07. Dezember 43 v.Chr.: Cicero in Formiae ermordet

Stichtag

07. Dezember 43 v.Chr.: Cicero in Formiae ermordet

Als Marcus Tullius Cicero noch ein Kind ist, zieht seine Familie nach Rom. Der Hochbegabte soll eine erstklassige Ausbildung erhalten: Philosophie, Rhetorik, Gerichtspraxis. Doch Cicero gehört nicht zur römischen Elite: Seine Eltern sind Ritter, keine Senats-Adligen. Er ist im Jahr 106 v.Chr. in der Provinz geboren, in dem Appenin-Städtchen Arpinum. Zur Karriere braucht er also Erfolge - und Mut. Im Jahr 80 v. Chr. verteidigt der junge Anwalt einen Mordverdächtigen: Sextus Roscius soll seinen Vater ermordet haben. Cicero weist nach, dass die Täter Günstlinge des Diktators Sulla sind. Roscius wird freigesprochen und Cicero begibt sich aus Vorsicht auf eine Bildungsreise nach Griechenland.

Zurück in Rom, macht Cicero eine steile Karriere. 64 setzt er sich als Kandidat für das Konsulat gegen den Adligen Catilina durch. Als der ein Jahr später eine Art Putsch plant, treibt ihn Cicero mit öffentlichen Reden in die Enge und erreicht Catilinas Hinrichtung. Diesen Sieg verewigt der eitle Cicero in zahlreichen Briefen und Schriften. Seine Aussprüche gegen Catilina werden zu geflügelten Worten: "Quousque tandem" (Wie lange noch?), "O tempora, o mores" (Was für Zeiten, was für Sitten!). Doch je mehr Rom zur Weltmacht wird, desto stärker herrschen die Militärführer. Bald sind es Pompeius und Caesar, die den Republikaner Cicero ins Exil aufs Land drängen. Der Redner verlegt sich aufs Schreiben: In seinen Werken formuliert er sein Ideal eines moralischen Rechtsstaates und prägt die lateinische Schriftsprache. Die neuen starken Männer verachtet Cicero: "Erbärmliche Subjekte" seien sie, denen Gewaltherrschaft und persönliche Interessen mehr gälten als das Wohlergehen des Staates.
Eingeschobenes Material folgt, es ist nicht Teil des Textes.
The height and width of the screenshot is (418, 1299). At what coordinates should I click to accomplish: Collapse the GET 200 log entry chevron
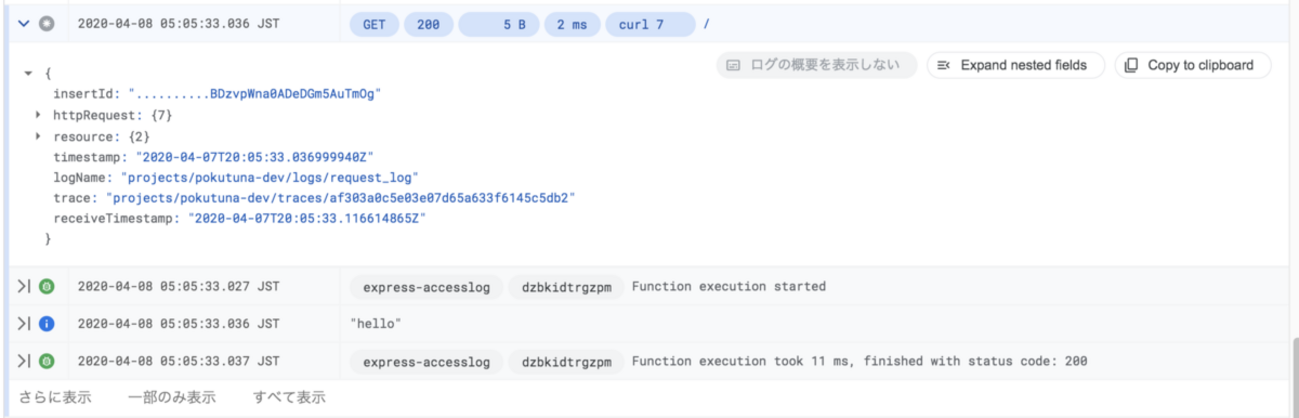point(23,25)
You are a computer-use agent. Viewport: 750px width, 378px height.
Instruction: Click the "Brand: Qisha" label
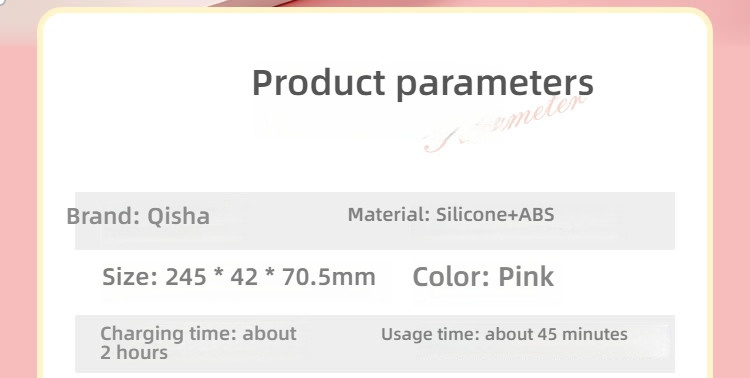click(x=138, y=216)
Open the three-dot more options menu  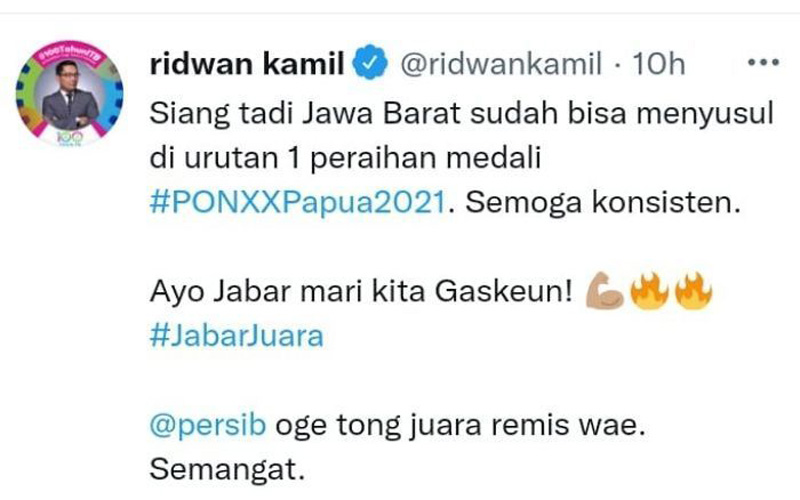point(764,62)
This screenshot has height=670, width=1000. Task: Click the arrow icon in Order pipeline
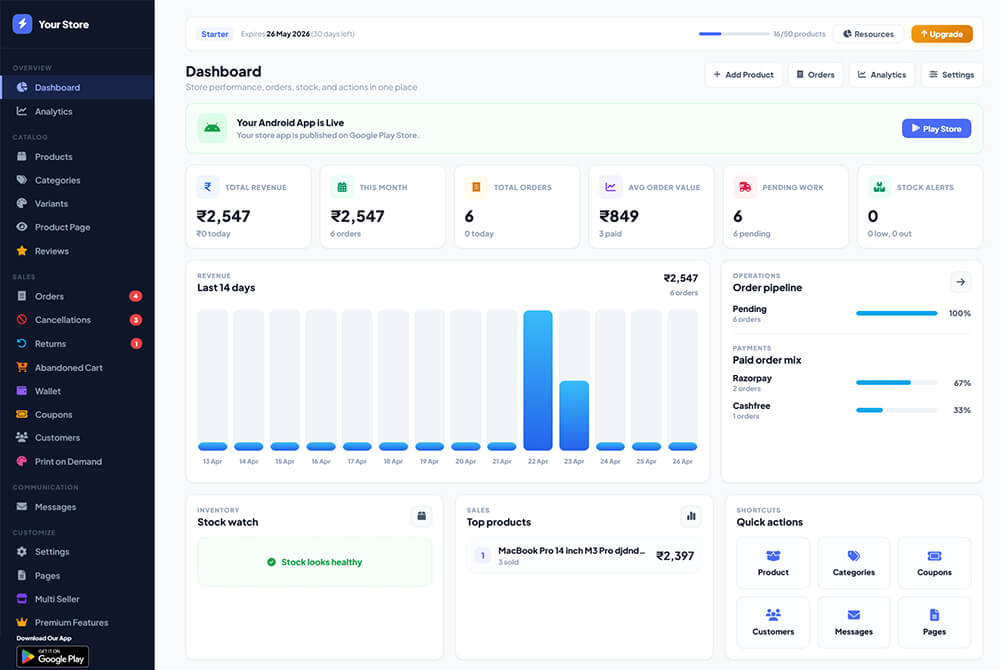click(960, 282)
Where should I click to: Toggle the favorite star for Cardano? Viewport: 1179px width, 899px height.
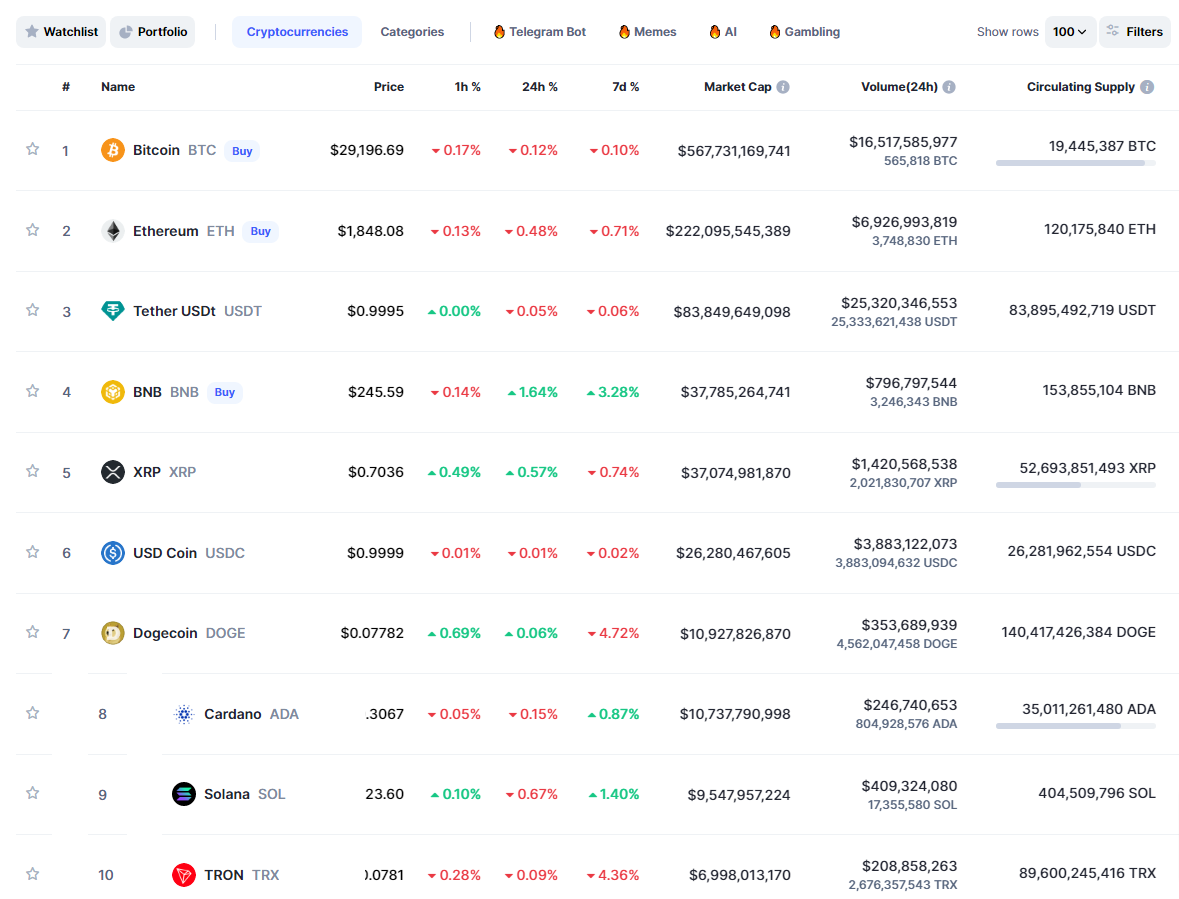pyautogui.click(x=32, y=713)
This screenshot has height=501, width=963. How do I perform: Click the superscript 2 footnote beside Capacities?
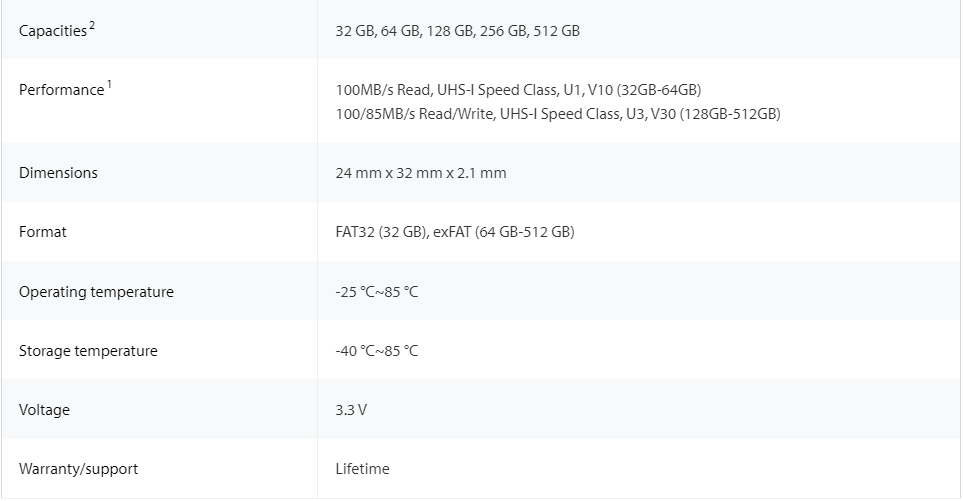click(92, 26)
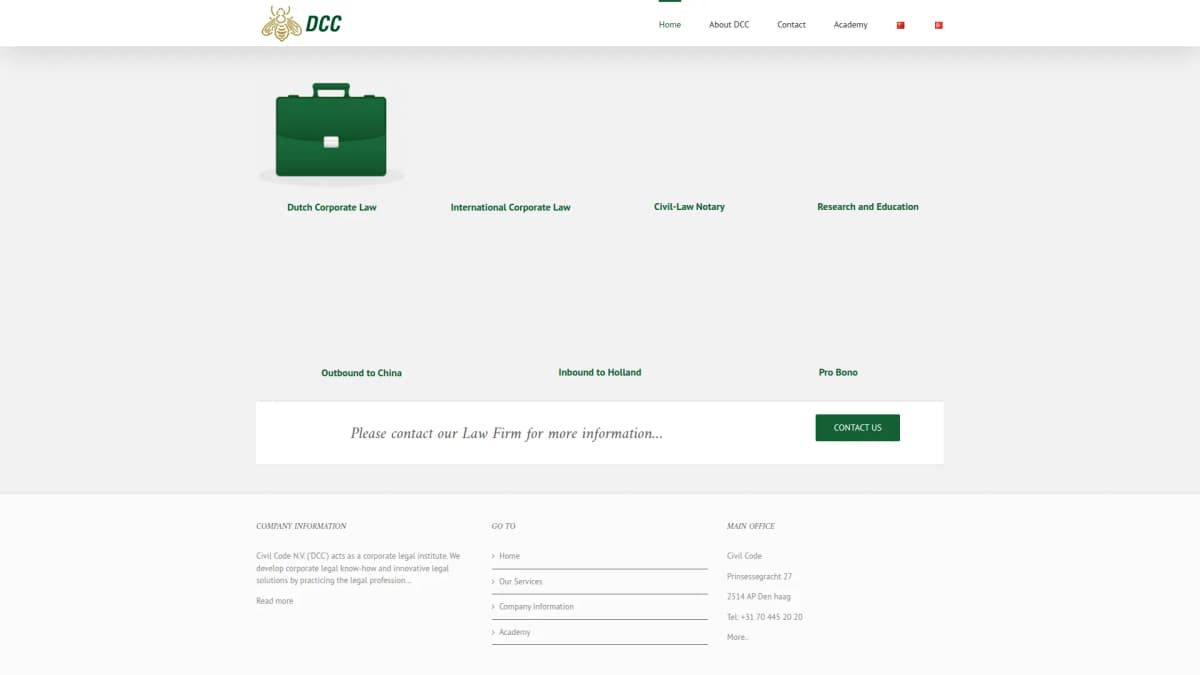Viewport: 1200px width, 675px height.
Task: Click Company Information in footer Go To list
Action: tap(536, 607)
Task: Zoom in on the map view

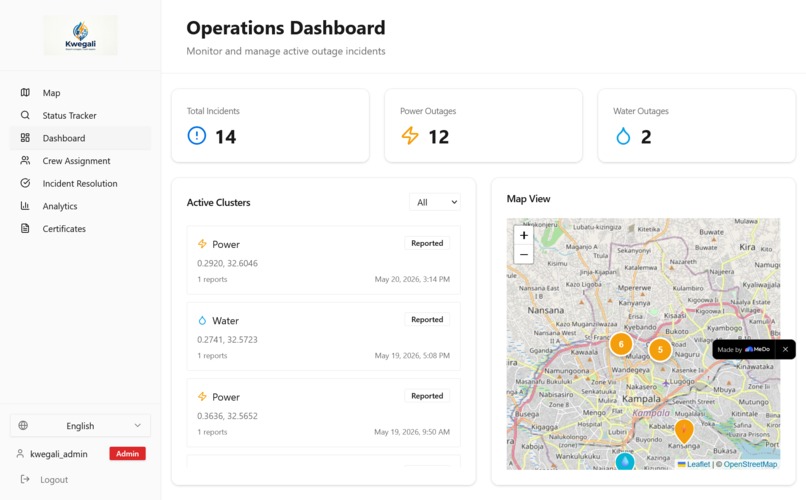Action: coord(524,235)
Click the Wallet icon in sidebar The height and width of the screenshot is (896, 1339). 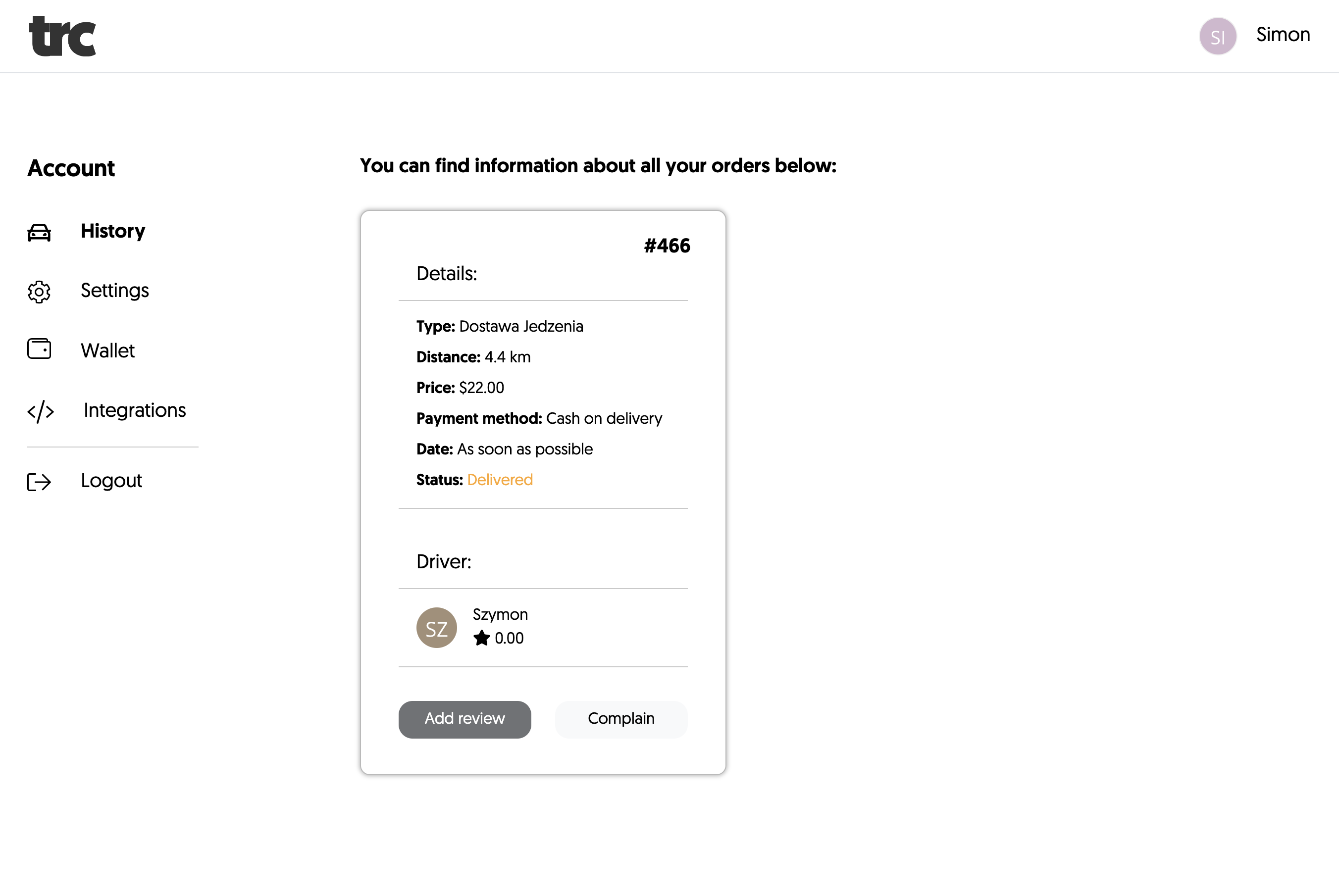tap(39, 348)
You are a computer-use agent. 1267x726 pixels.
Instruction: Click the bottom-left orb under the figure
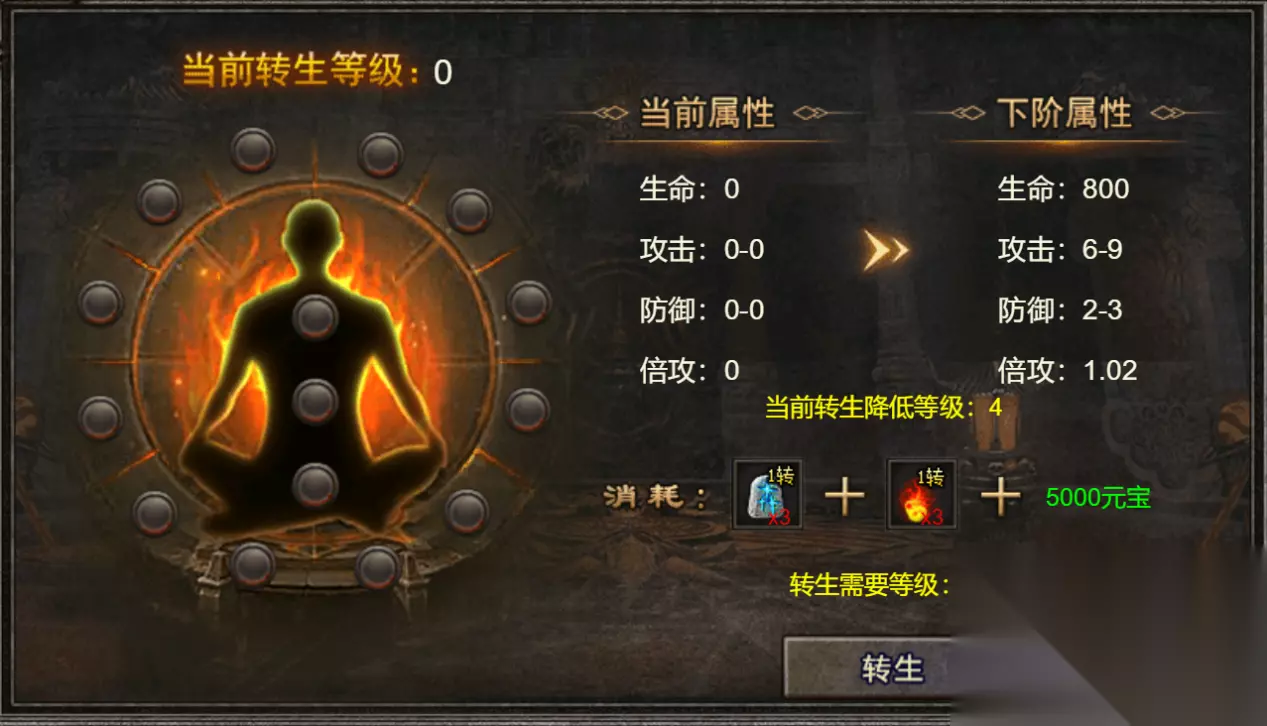point(252,565)

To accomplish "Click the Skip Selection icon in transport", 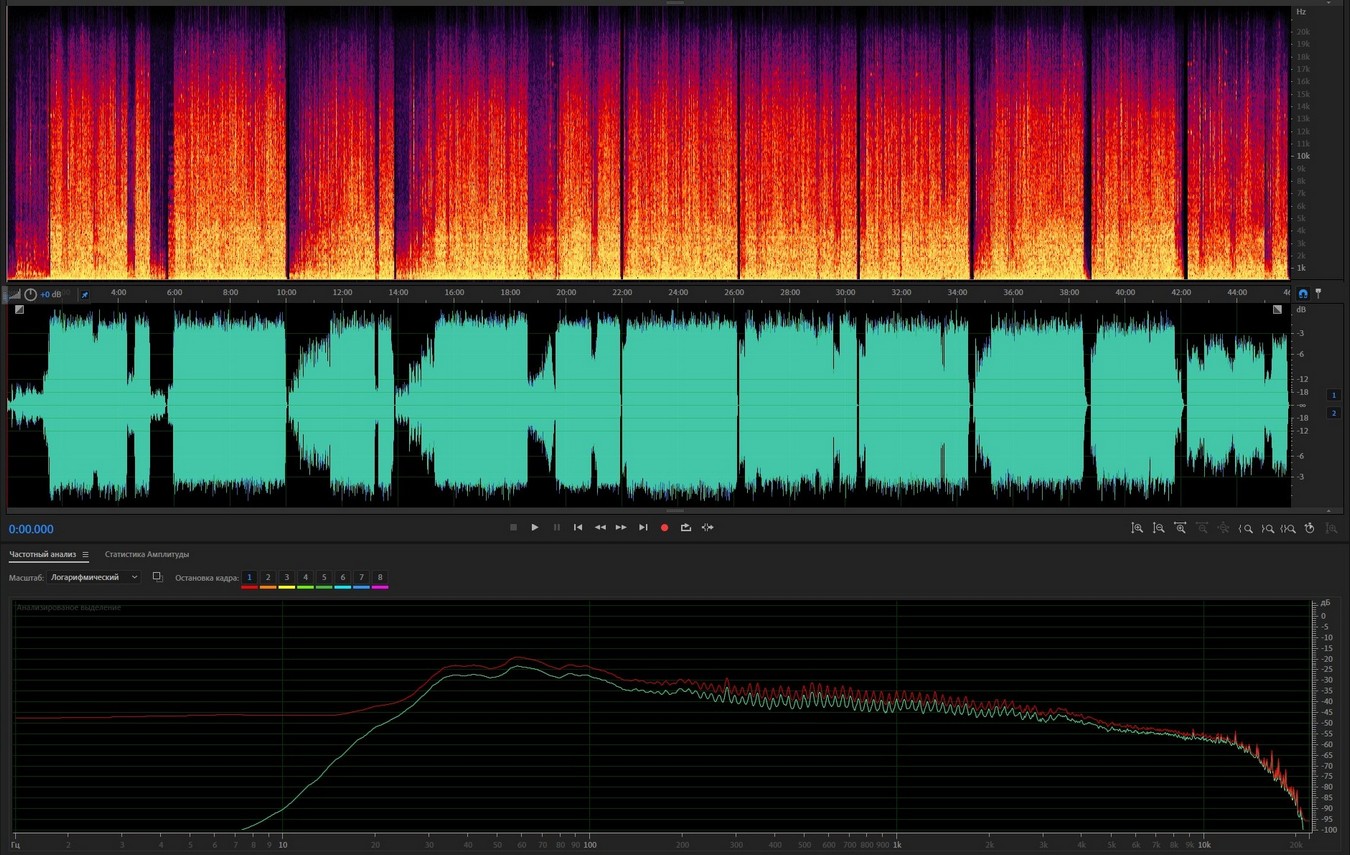I will (708, 527).
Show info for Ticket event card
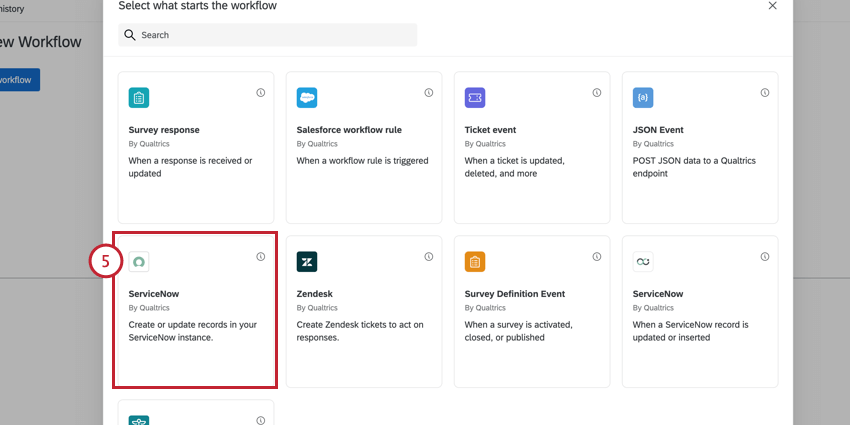 click(597, 93)
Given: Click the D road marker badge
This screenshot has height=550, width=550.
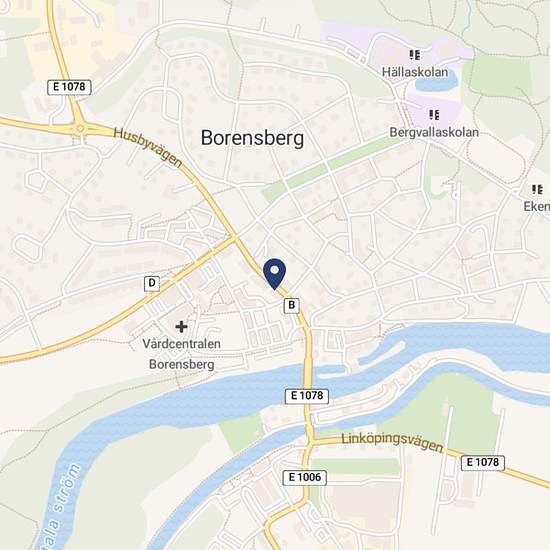Looking at the screenshot, I should coord(152,283).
Als Caesar Alleinherrscher wird, geht er mit Cicero gnädig um. Der Schriftsteller hat kein politisches Gewicht mehr. Auch an der Verschwörung gegen Caesar ist er nicht beteiligt. Als Caesar im März 44 v.Chr. ermordet wird, hofft Cicero auf die Wiederherstellung der Republik - vergebens. Caesars Thronerben, Antonius und Octavian, stehen schon als Rivalen bereit. Wieder wird Cicero der italienische Boden zu heiß. Er verzieht sich auf ein Landgut bei Formiae am Meer. In der Nacht zum 7. Dezember 43 v.Chr., auf dem Weg zu einem Schiff, das ihn nach Griechenland bringen soll, überfallen ihn Soldaten des Antonius. Hauptmann Herennius versetzt Cicero den Todesstoß. Antonius lässt Hände und Kopf seines Opfers auf dem Forum in Rom zur Schau stellen. Die Republik ist endgültig untergegangen.